Does Inducing Myocardial Ischemia During Stress Testing Help Identify Best Patients for CABG?
The study assessed the outcomes of 399 patients from the STICH Trial, of which 197 were randomized to CABG and 202 were randomized to medical therapy. According to the study investigators, patients with and without ischemia were similar in age, multivessel CAD, previous myocardial infarction, LV EF, LV volumes, and treatment allocation (all p _ NS).
Myocardial ischemia was induced during stress testing in 64 percent of the study population. While patients with ischemia testing had lower LV EF and larger LV volumes, and a higher rate of intracardiac defibrillator use during the study, overall results found no statistical difference between patients with and without ischemia in all-cause mortality (hazard ratio: 1.08; 95% confidence interval: 0.77 to 1.50; p _0.66), cardiovascular mortality, or all-cause mortality plus cardiovascular hospitalization. In addition, there was no interaction between ischemia and treatment for any clinical end point.

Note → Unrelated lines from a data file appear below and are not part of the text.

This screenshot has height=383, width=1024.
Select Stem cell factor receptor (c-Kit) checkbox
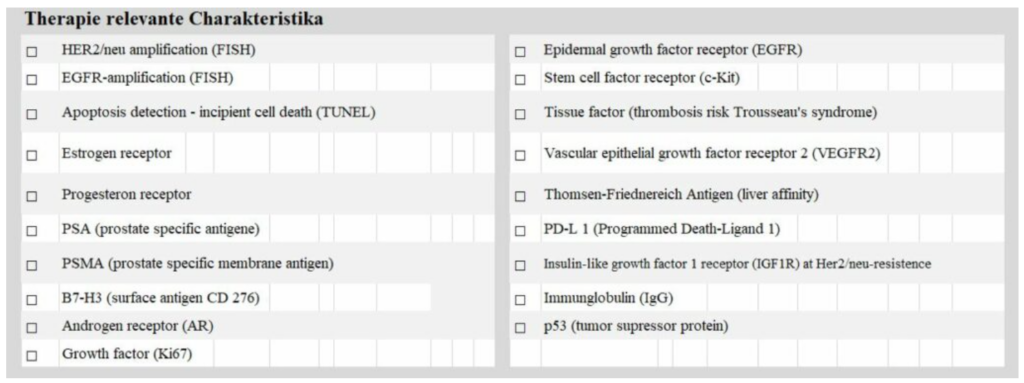pyautogui.click(x=520, y=79)
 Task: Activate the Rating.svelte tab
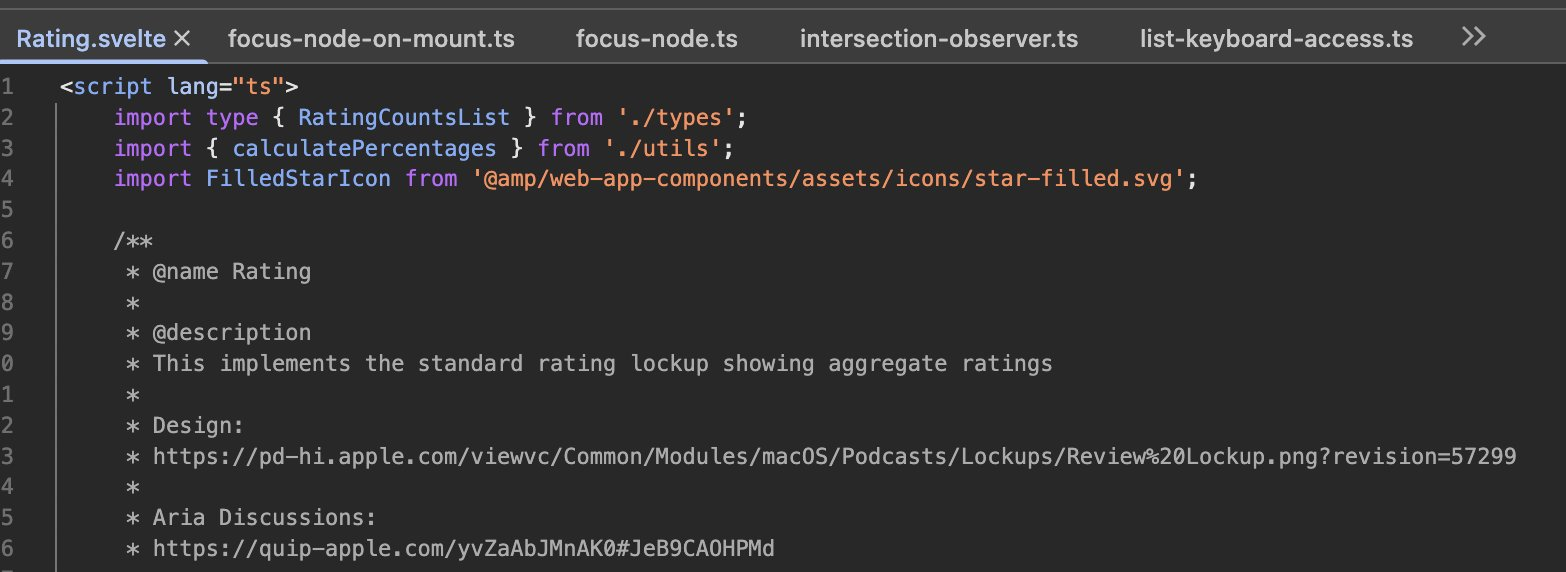click(x=92, y=39)
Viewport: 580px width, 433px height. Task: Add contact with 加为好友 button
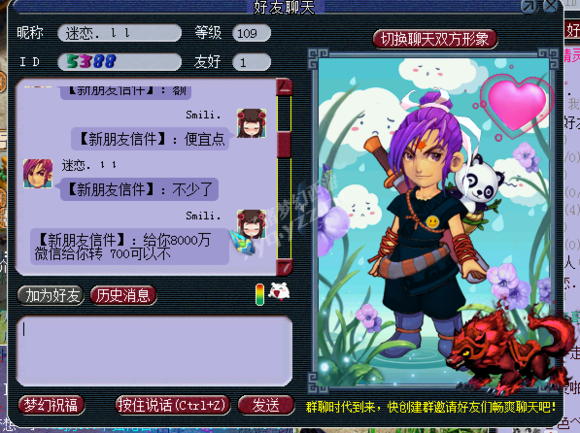click(51, 295)
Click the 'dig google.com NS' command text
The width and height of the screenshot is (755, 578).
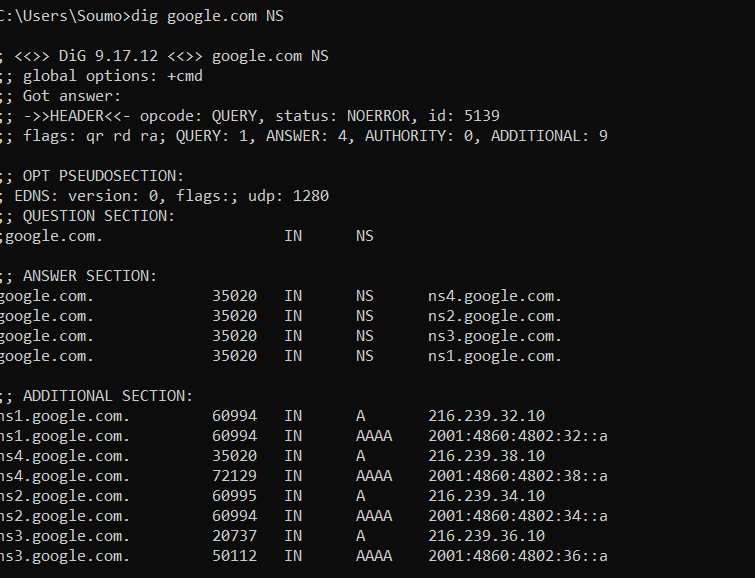(208, 16)
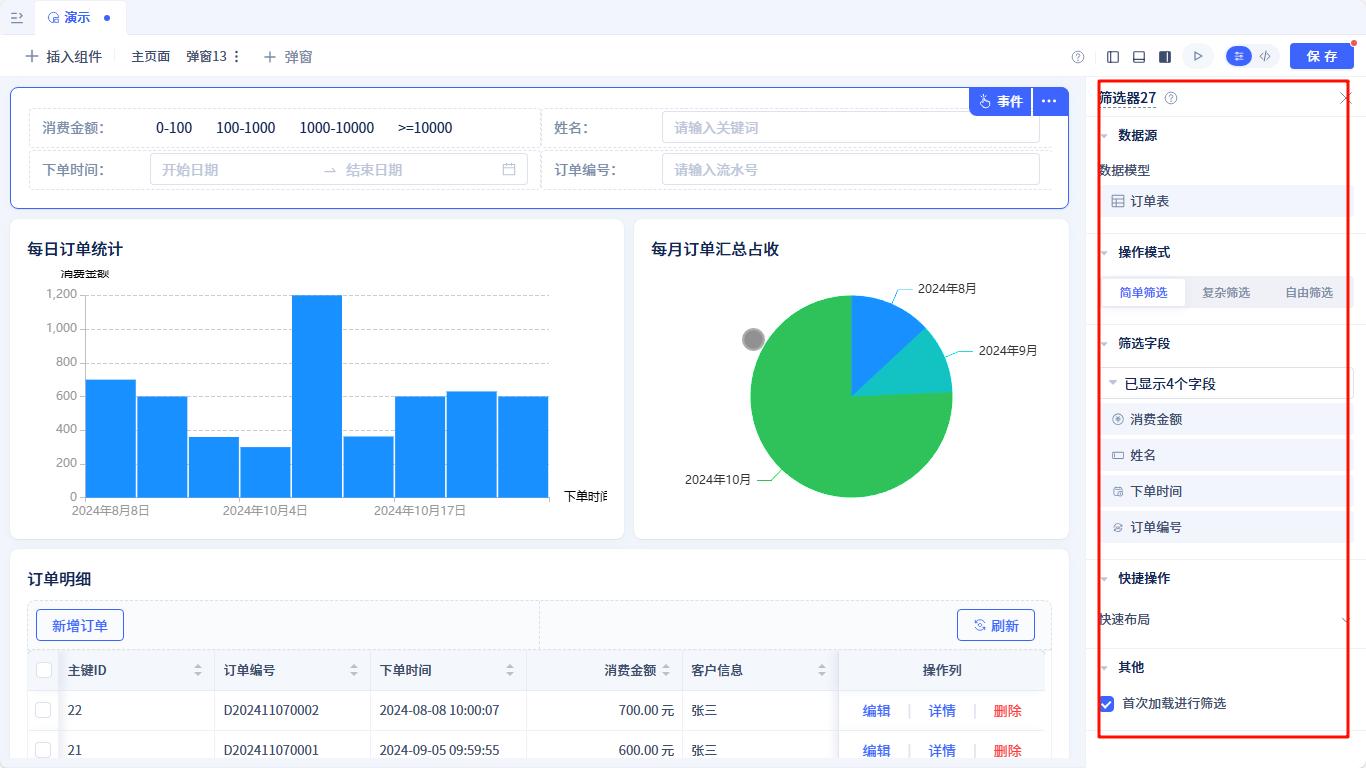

Based on the study results, the investigators suggest that the demonstration of myocardial ischemia should not be viewed as a requisite for the indication of surgical revascularization. "If CABG is indicated on the basis of the patient's clinical presentation, it should not be withheld because ischemia is not demonstrated on noninvasive studies," they note. They urge physicians to integrate all available information, including the location of ischemia, the accuracy of imaging stress testing (particularly in patients with severe LV dysfunction and remodeling) and the feasibility of regional revascularization, when determining the best treatment options.